Professional Network Visibility Boost: Women Find Success By Pretending to be Men
Do your professional networking connections recognizing you as a thought leader? Do numerous commenters praising your insights on growing your venture? Do recruiters reaching out to discuss collaborations?
If not, the reason could be your gender.
The Experiment: Changing Gender Identity to achieve Increased Reach
Numerous female professionals joined a collective LinkedIn experiment recently after popular discussions suggested that switching their profile gender to "male" enhanced their network presence.
Other testers modified their professional summaries to include what they called "masculine-oriented" terminology - inserting results-driven professional jargon like "drive", "transform" and "expedite". Anecdotally, their visibility also improved.
Systemic Preference Concerns Brought Up
The improved metrics has caused some to wonder whether a built-in gender bias in LinkedIn's algorithm favors men who use professional networking terminology.
Like many large social media platforms, LinkedIn utilizes a computerized system to decide which posts are shown to which members - boosting some while reducing others.
Company Statement
Through a blog post, LinkedIn acknowledged the trend but claimed it does not factor in "personal characteristics" when determining content distribution. Rather, the company explained that "hundreds of signals" influence how content are received.
Changing gender on your profile does not affect how your posts appears in search or feed.
Individual Results
A social media consultant, who changed her gender identifiers to "male pronouns" and her profile name to "Simon E", reported extraordinary results.
"The statistics I'm seeing show a sixteen-fold rise in visitor traffic and a 1,300% increase in content views," she noted.
Megan Cornish, a communications strategist, began experimenting after observing her audience decrease significantly.
The Process
- First, she changed her profile gender to "male"
- Subsequently, she used AI tools to rephrase her profile using "male-coded" language
- Finally, she recycled old posts with comparable "agentic" language
The outcome was instantaneous: a more than fourfold rise in reach within one week.
The Downside
Although the success, Cornish expressed unhappiness with the approach.

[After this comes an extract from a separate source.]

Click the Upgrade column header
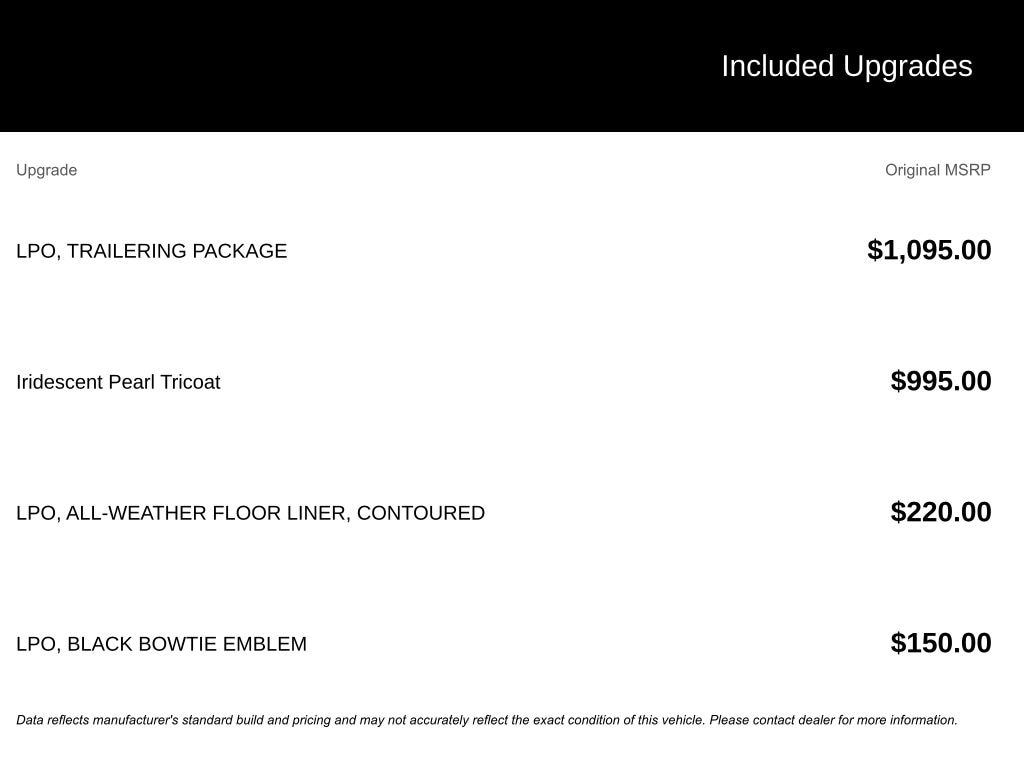This screenshot has height=768, width=1024. pyautogui.click(x=46, y=170)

"Previously, my posts were more personal - brief and clever, but also warm and relatable," she explained. "Now, the bro-coded version was forceful and confident - like a white male being overly confident."

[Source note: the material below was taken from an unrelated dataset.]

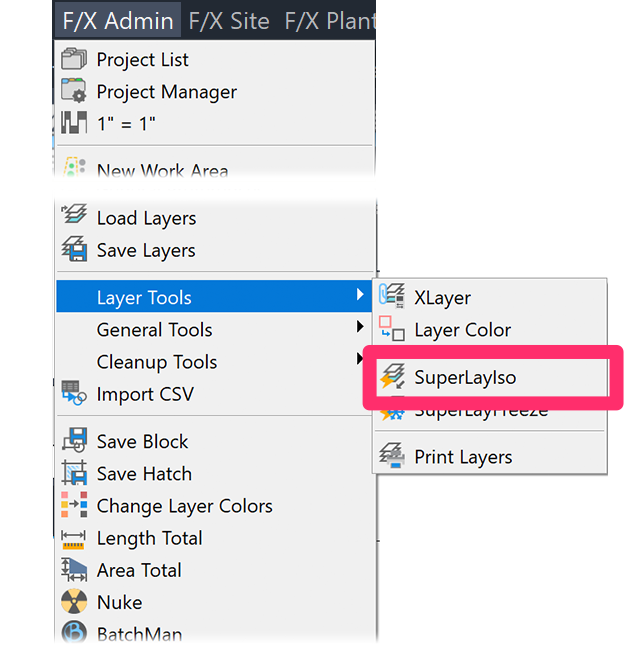Click the Project Manager gear icon
This screenshot has height=650, width=624.
tap(74, 92)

She discontinued the experiment after seven days, saying "Every day I persisted, and results got better, I became angrier."
Mixed Results
Not all testers experienced positive outcomes. Cass Cooper who changed both her gender to "man" and her ethnicity to "Caucasian" described a reduction in visibility and interaction.

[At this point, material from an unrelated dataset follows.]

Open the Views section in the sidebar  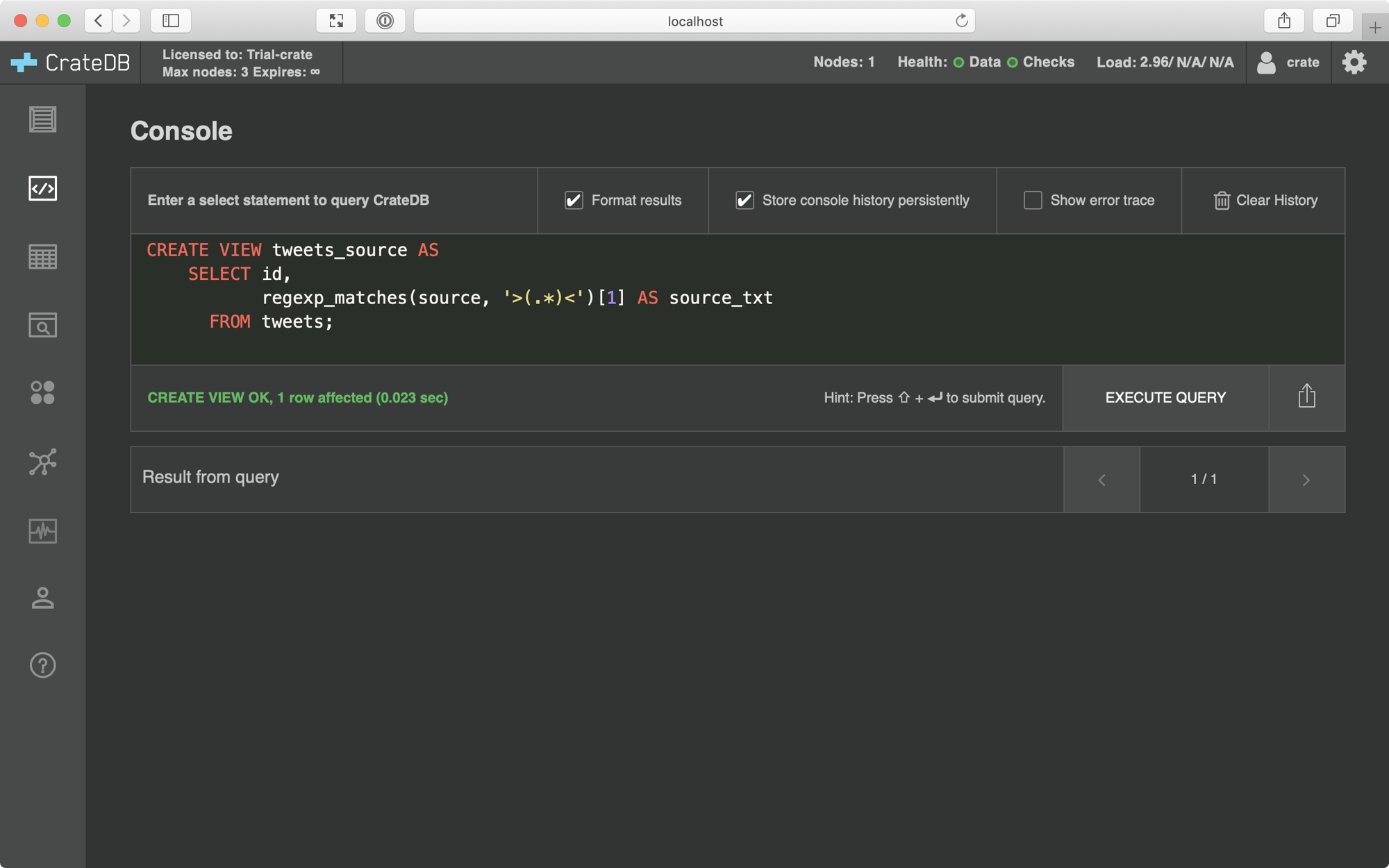[42, 325]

"We know there's systemic preference, but it's extremely difficult to understand how it functions in specific cases or why," she remarked.
Wider Consequences
These experiments occur alongside continuing discussions about LinkedIn's distinctive position as both a professional network and community site.
Platform modifications in recent months have reportedly resulted in female creators experiencing markedly lower exposure, leading to informal experiments where the same posts by male and female users received dramatically unequal reach.
Technical Explanation
According to LinkedIn, the platform uses AI systems to classify and distribute posts based on multiple factors, including what's shared and the member's career profile.
The company states it frequently assesses its systems, including "examinations of inequalities based on gender."
A spokesperson proposed that current reductions in certain members' visibility might stem from increased competition due to additional posts on the platform.
Changing Landscape
As one participant noted, "masculine-oriented language" appears to be increasing on the network.
"People often view LinkedIn as more businesslike and polished," she remarked. "That's changing. It's becoming increasingly competitive and less controlled."